The whole Operation Fast And Furious mess just keeps getting messier and messier. Now, two more guns the Obama administration allowed (or assisted) to get across the border in Mexico have been found at another crime scene.
I said a while ago that the most common conspiracy theory about the motivation behind it was nuts — that it was all an elaborate plot to advance the cause of gun control in the US. The theory is by increasing the number of guns confiscated from drug cartels in Mexico that have a US origin, the gun-grabbers can say that we need to tighten up our own controls to protect the Mexicans, and keeping their drug wars from spilling over into the US — while hoping like hell that no one figures out that a whole bunch of those guns were supplied by the US federal government.

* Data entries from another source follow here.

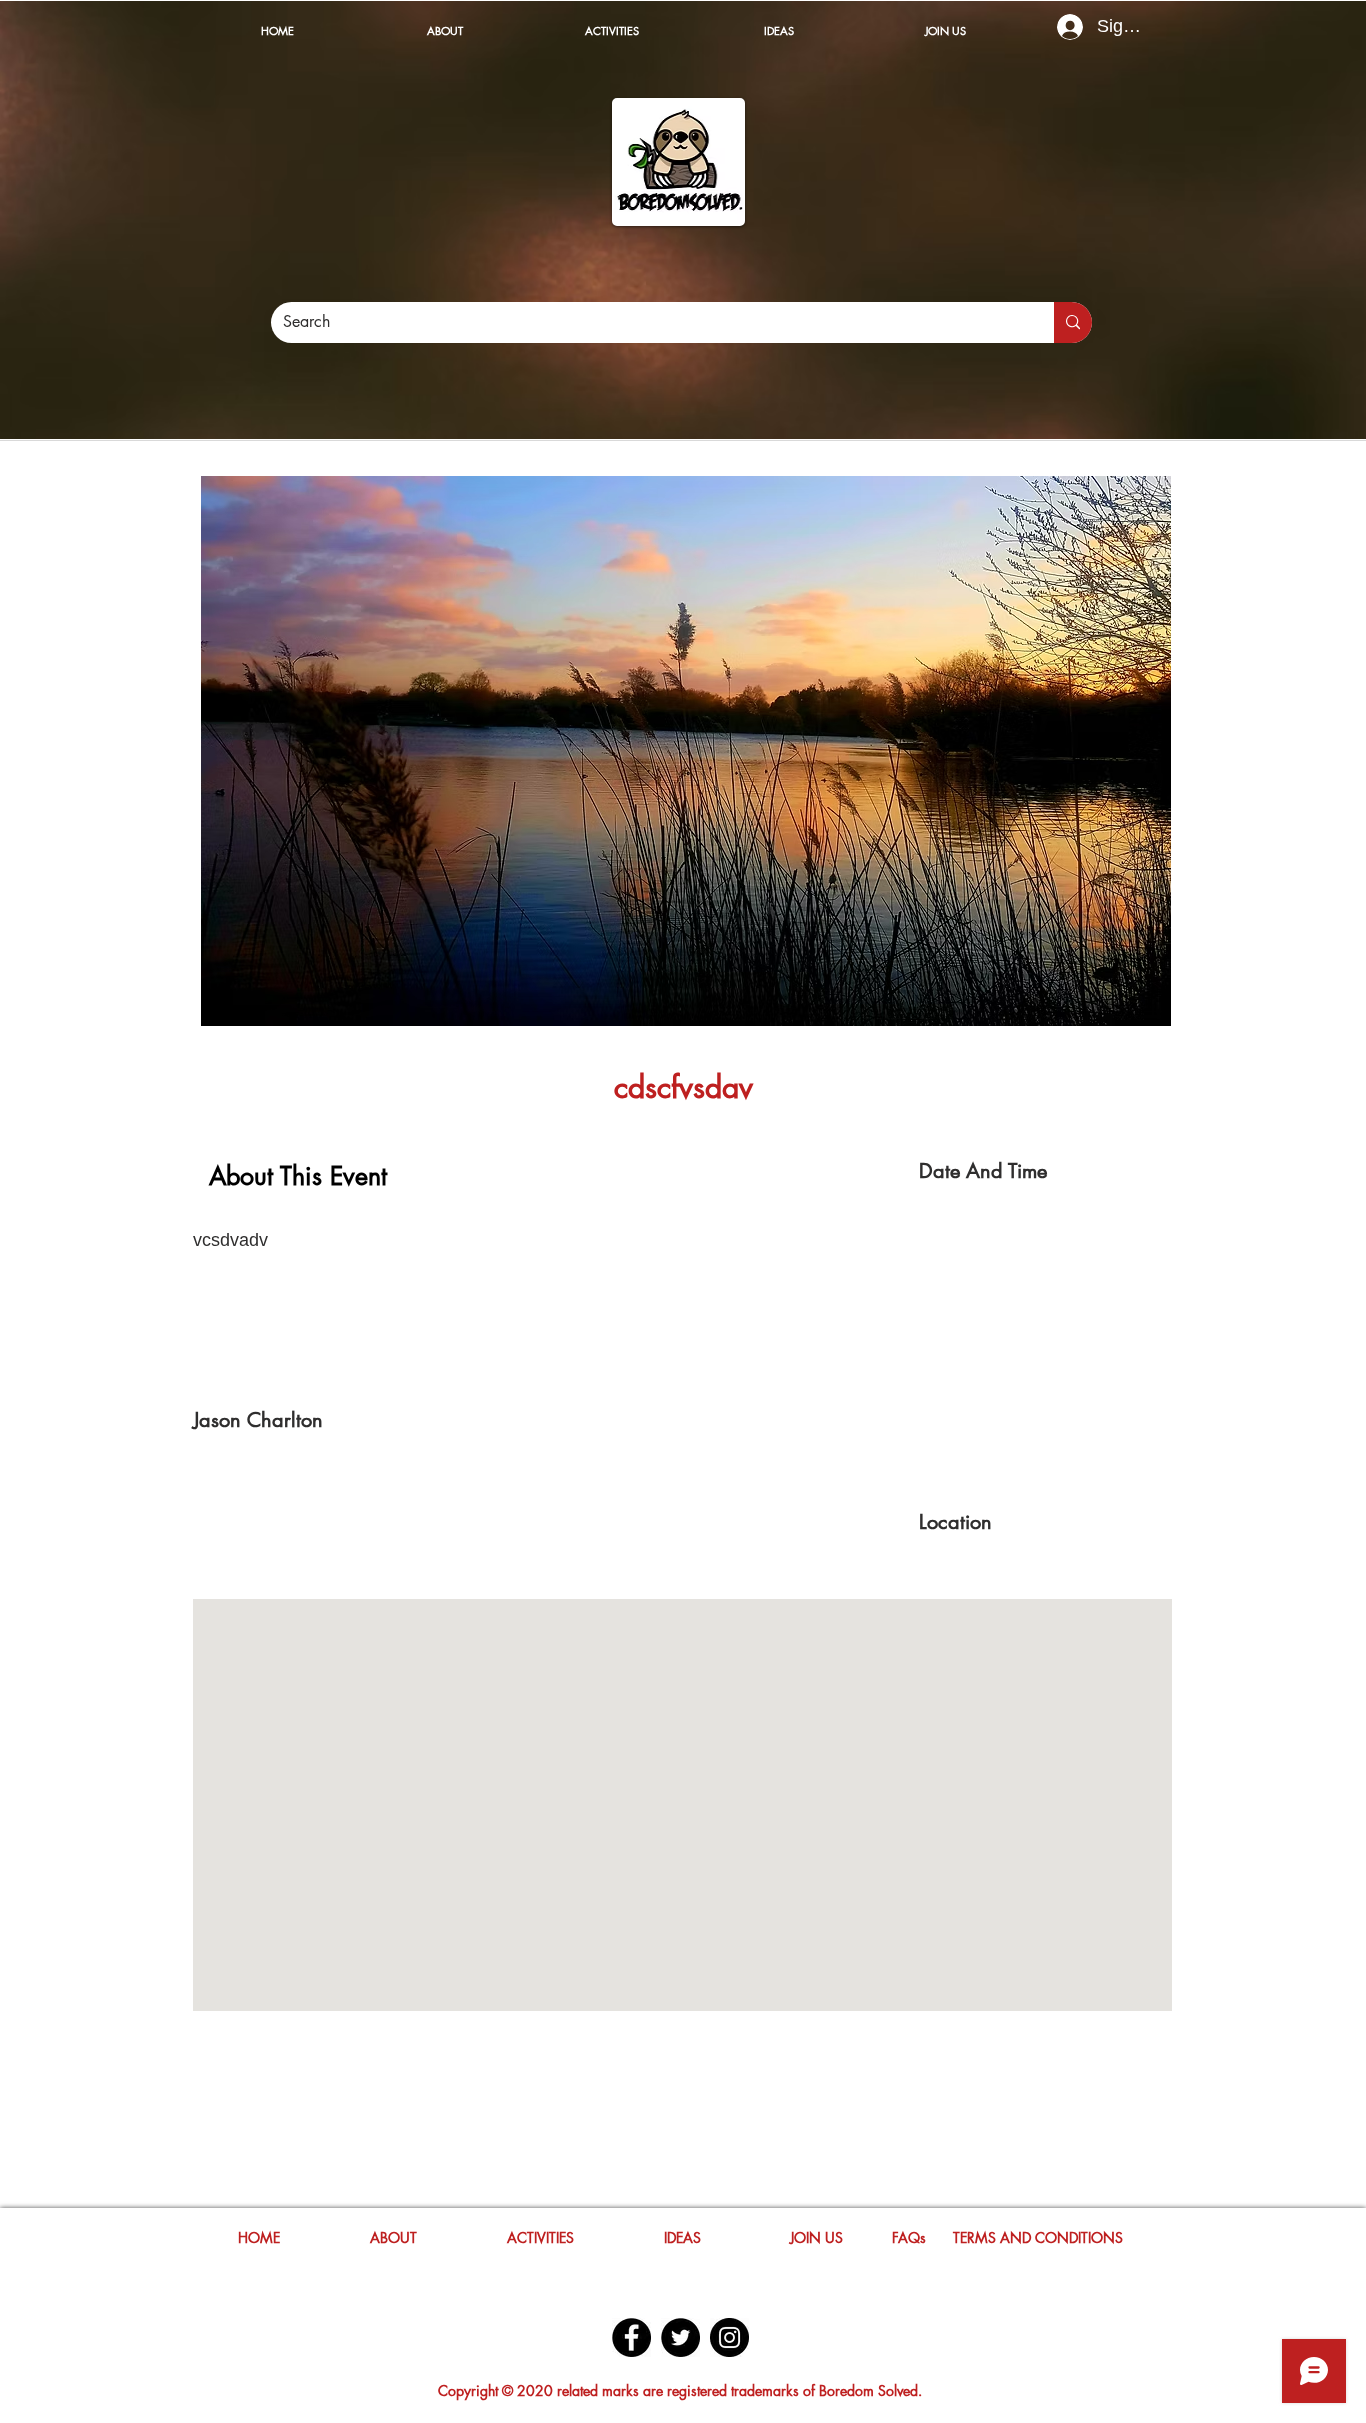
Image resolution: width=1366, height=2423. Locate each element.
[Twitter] (680, 2337)
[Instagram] (729, 2337)
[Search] (1073, 322)
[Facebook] (631, 2337)
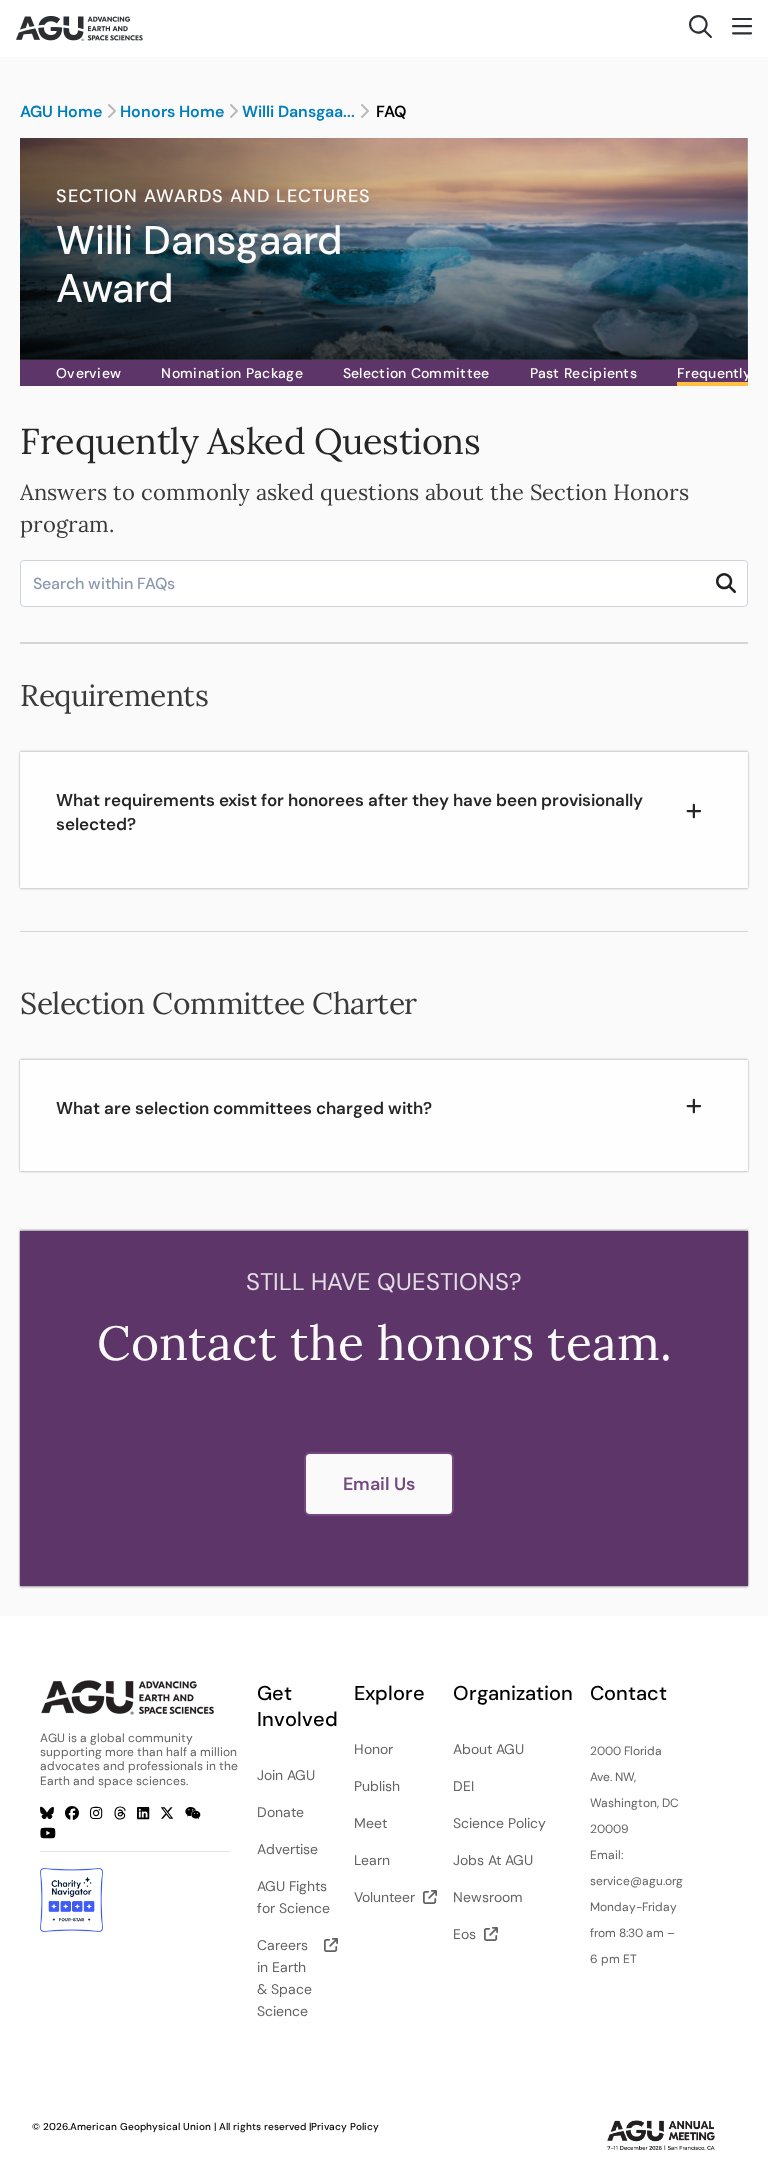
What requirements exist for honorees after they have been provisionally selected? (349, 812)
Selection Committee (416, 373)
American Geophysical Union (140, 2126)
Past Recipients (584, 373)
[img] (726, 583)
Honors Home (172, 112)
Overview (88, 373)
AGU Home (61, 112)
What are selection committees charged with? (244, 1108)
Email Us (379, 1484)
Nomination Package (231, 373)
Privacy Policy (345, 2126)
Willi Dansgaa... (298, 112)
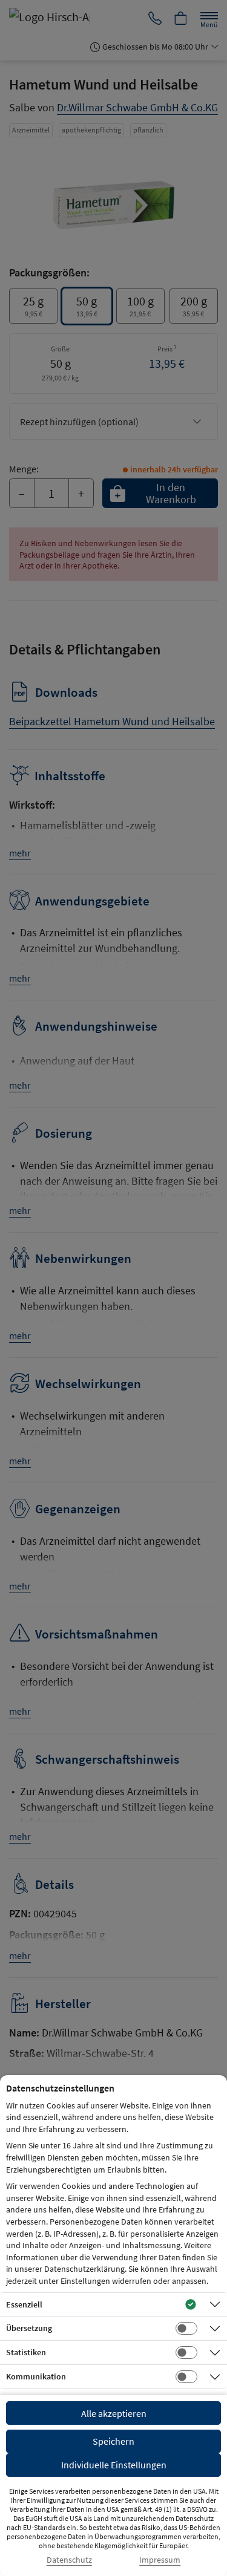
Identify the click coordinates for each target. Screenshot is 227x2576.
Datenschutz (69, 2560)
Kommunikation (36, 2376)
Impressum (159, 2560)
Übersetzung (29, 2328)
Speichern (113, 2441)
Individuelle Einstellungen (113, 2465)
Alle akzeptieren (113, 2413)
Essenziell (24, 2304)
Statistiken (26, 2352)
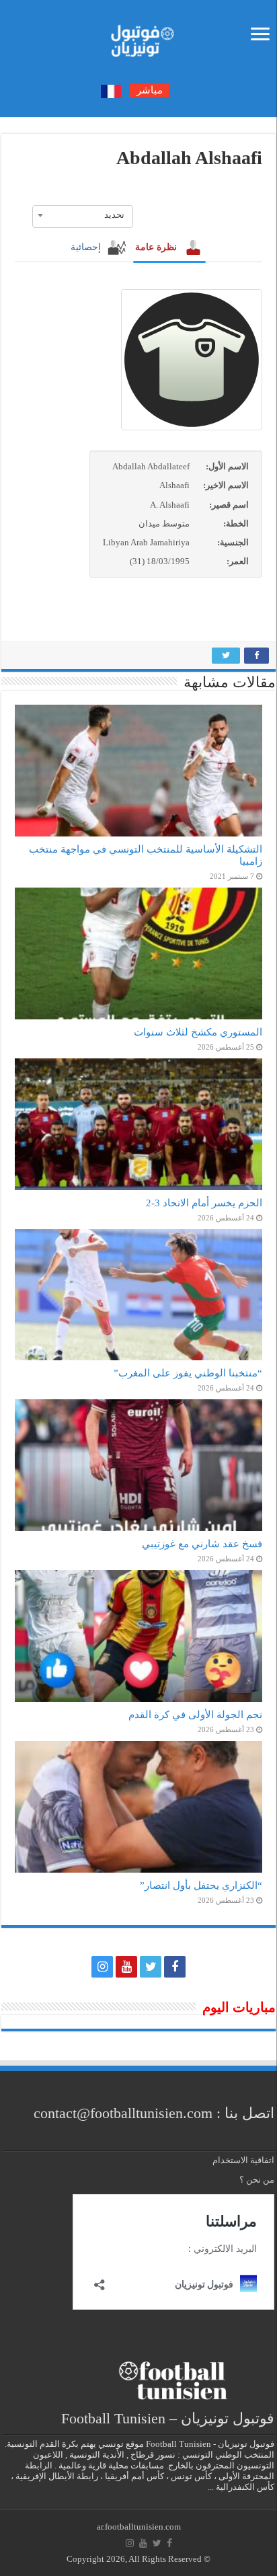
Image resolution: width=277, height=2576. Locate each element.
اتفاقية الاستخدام (243, 2160)
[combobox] (82, 215)
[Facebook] (175, 1967)
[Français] (111, 90)
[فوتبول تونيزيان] (138, 36)
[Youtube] (126, 1967)
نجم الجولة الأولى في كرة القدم (195, 1714)
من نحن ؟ (256, 2180)
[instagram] (102, 1967)
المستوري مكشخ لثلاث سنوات (198, 1032)
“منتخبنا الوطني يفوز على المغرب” (188, 1372)
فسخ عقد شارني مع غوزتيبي (202, 1543)
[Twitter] (150, 1967)
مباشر (149, 90)
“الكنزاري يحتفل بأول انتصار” (201, 1885)
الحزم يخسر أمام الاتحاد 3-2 (204, 1202)
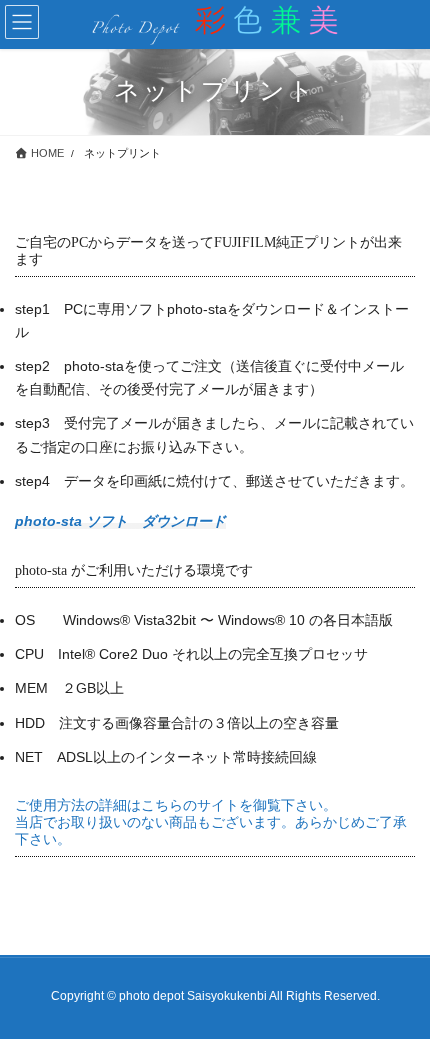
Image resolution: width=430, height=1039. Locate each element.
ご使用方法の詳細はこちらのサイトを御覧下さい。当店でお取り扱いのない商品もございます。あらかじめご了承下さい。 (211, 822)
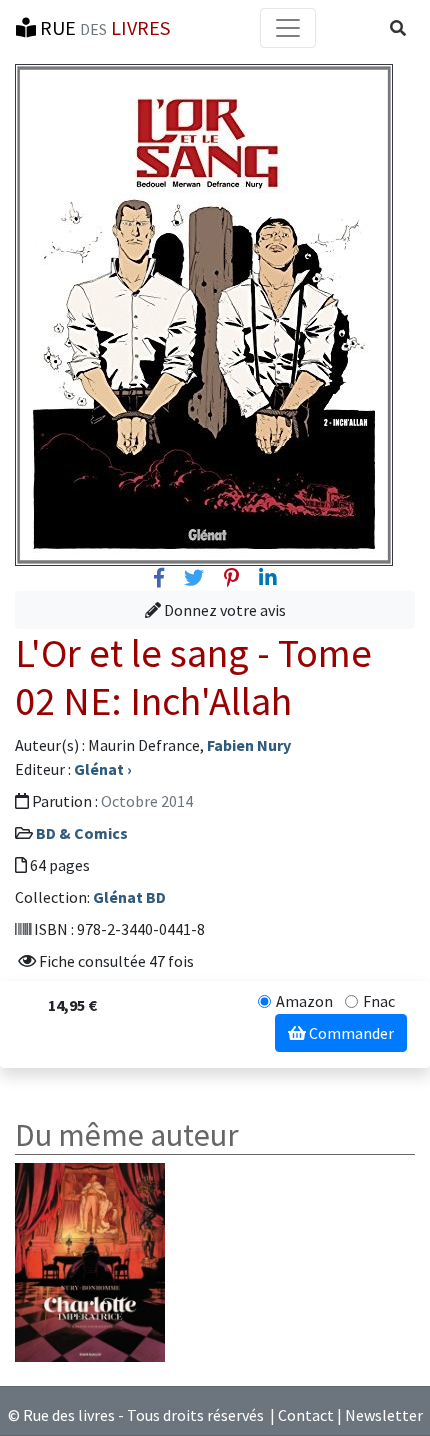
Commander (350, 1033)
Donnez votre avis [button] (223, 610)
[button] (398, 28)
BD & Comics (82, 833)
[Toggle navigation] (288, 28)
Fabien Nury (249, 745)
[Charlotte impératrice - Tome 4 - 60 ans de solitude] (90, 1260)
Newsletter (384, 1415)
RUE (103, 27)
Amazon (304, 1001)
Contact (306, 1415)
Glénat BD (129, 897)
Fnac (379, 1001)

I thought that was a crazy, paranoid theory — but still less crazy than the official explanations being proffered so far.
Well, that theory just got a healthy dose of credibility, because one of the premiere gun-grabbers in the US — Senator Dianne Feinstein (D-CA) is making that very argument: that the Fast and Furious scandal shows we need tougher gun control laws.
Think about that for a moment: because the federal government coerced gun dealers into violating both existing laws and their own better judgment into making gun sales to straw buyers, and then aided those straw buyers in getting those guns across the border and into the hands of the Mexican drug cartels, where they have killed at least a couple hundred Mexicans and at least one American (Border Patrol agent Brian Terry), the first logical response is to crack down on private citizens who had absolutely nothing to do with the whole mess — except to get stuck with paying for it through their taxes.
In this case, it’s agents of the federal government who broke the law and aided and abetted in major crimes. It’s the Obama administration that has the blood of hundreds on their hands. The logical response is NOT to give them more power.
In fact, I think that it would actually make more sense to simply take away the power of the federal government to enforce existing gun laws (as they’ve shown they are utterly incapable of doing it) and turn that job over to someone like the National Rifle Association. Say what you want about the NRA, they’ve never deliberately conspired to put a couple thousand guns in the hands of a drug cartel.